◆ Excerpt provided:

EM 9264    Published December 2019

SWD series #4

Key points in this fact sheet

  • SWD infests a wide range of wild and cultivated host plants.
  • The SWD host plant list is expanding as new knowledge emerges.
  • Vegetation near production fields can improve environmental conditions for SWD, providing shelter and alternative food sources for SWD.
  • Alternate host plants near production fields can significantly increase the risk of SWD infestation in the crop.
  • Monitor for SWD in noncrop environments to determine the risk of crop infestation.
  • In the off season, SWD is also found in habitats that are not known to produce fruit.

Surrounding noncrop environment aids SWD

Noncrop habitat may contribute to spotted-wing drosophila pest pressure and affect sustainable integrated pest management strategies. High-density plantings of suitable host crops provide ideal conditions for rapid increase of SWD populations.

◆ Source excerpt:
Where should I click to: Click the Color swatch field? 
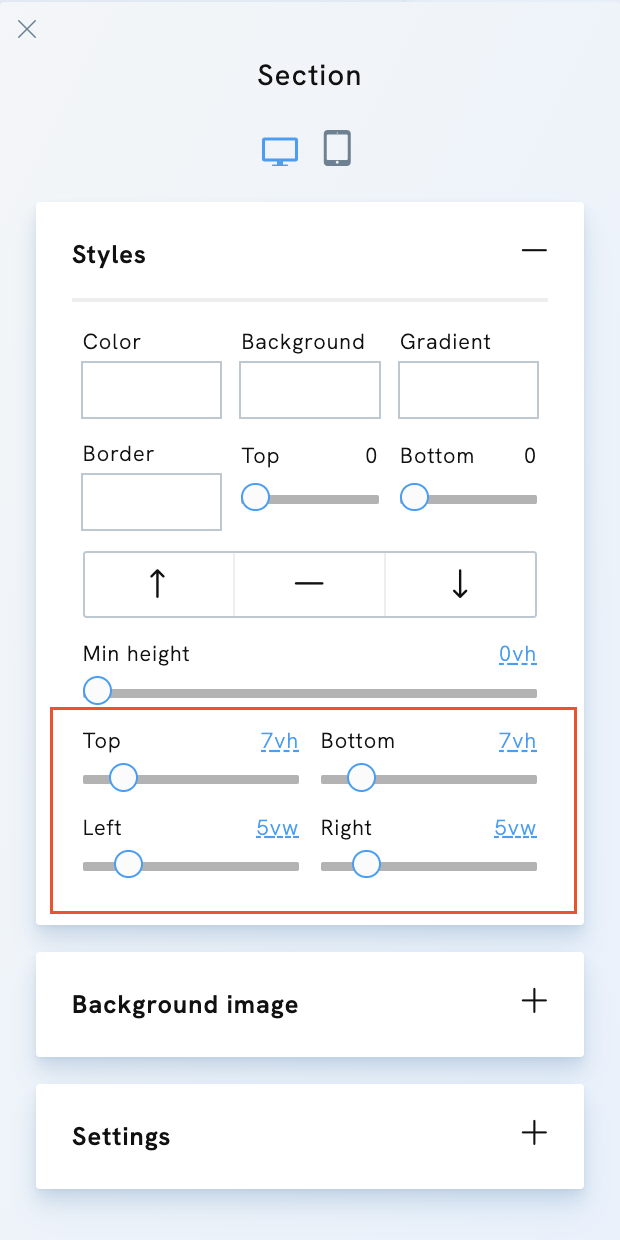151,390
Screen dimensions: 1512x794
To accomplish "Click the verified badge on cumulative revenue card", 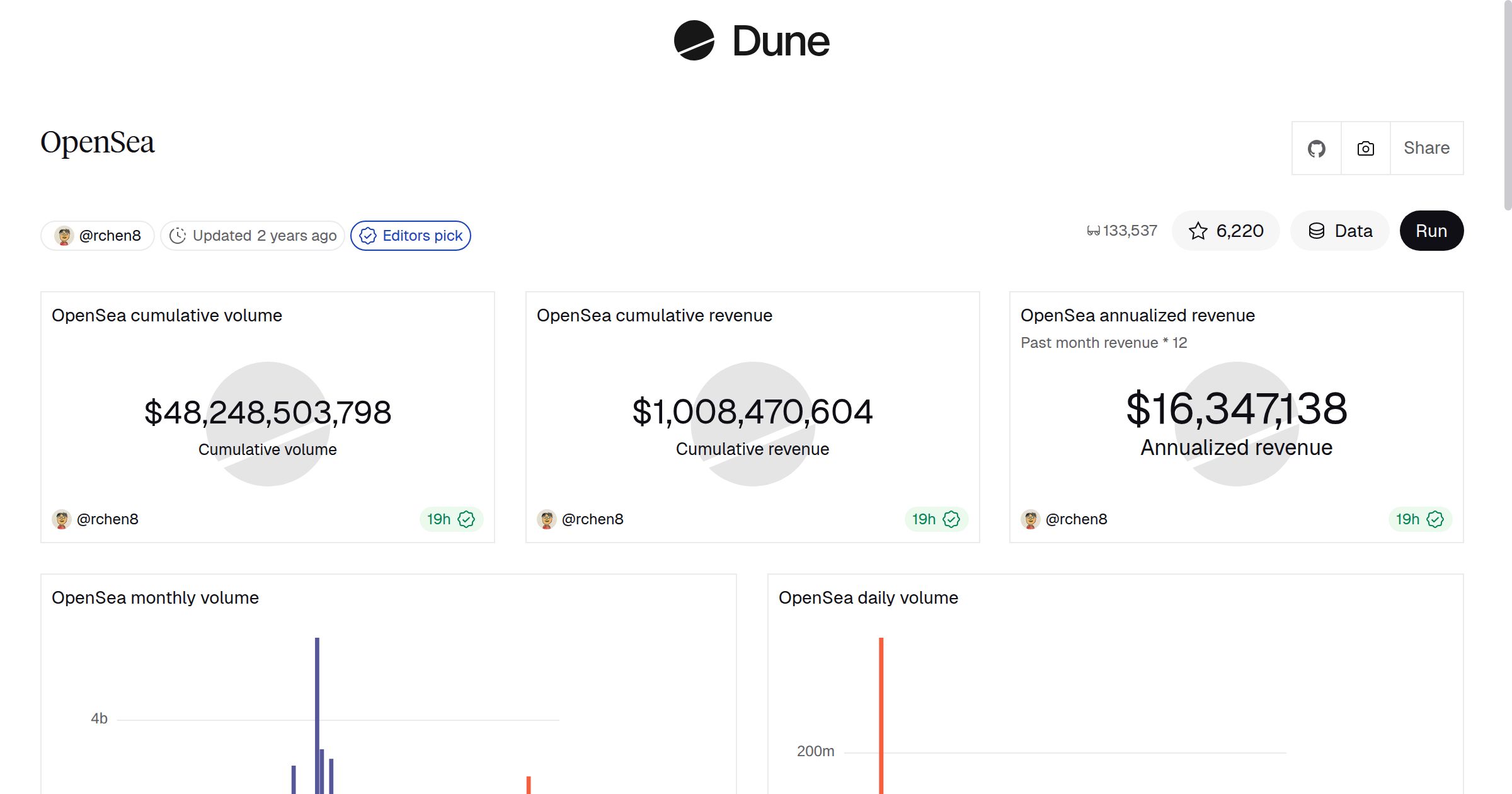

◆ Task set:
[1] Rewrite the fact sheet from "SWD series #4" to "of SWD populations.", putting "spotted-wing drosophila" wherever "SWD" appears.
[2] What does the fact sheet say high-density plantings of suitable host crops provide?
The material above comes from a source separate from the fact sheet.

◆ Answer set:
[1]
spotted-wing drosophila series #4

Key points in this fact sheet

  • spotted-wing drosophila infests a wide range of wild and cultivated host plants.
  • The spotted-wing drosophila host plant list is expanding as new knowledge emerges.
  • Vegetation near production fields can improve environmental conditions for spotted-wing drosophila, providing shelter and alternative food sources for spotted-wing drosophila.
  • Alternate host plants near production fields can significantly increase the risk of spotted-wing drosophila infestation in the crop.
  • Monitor for spotted-wing drosophila in noncrop environments to determine the risk of crop infestation.
  • In the off season, spotted-wing drosophila is also found in habitats that are not known to produce fruit.

Surrounding noncrop environment aids spotted-wing drosophila

Noncrop habitat may contribute to spotted-wing drosophila pest pressure and affect sustainable integrated pest management strategies. High-density plantings of suitable host crops provide ideal conditions for rapid increase of spotted-wing drosophila populations.

[2] Ideal conditions for rapid increase of SWD populations.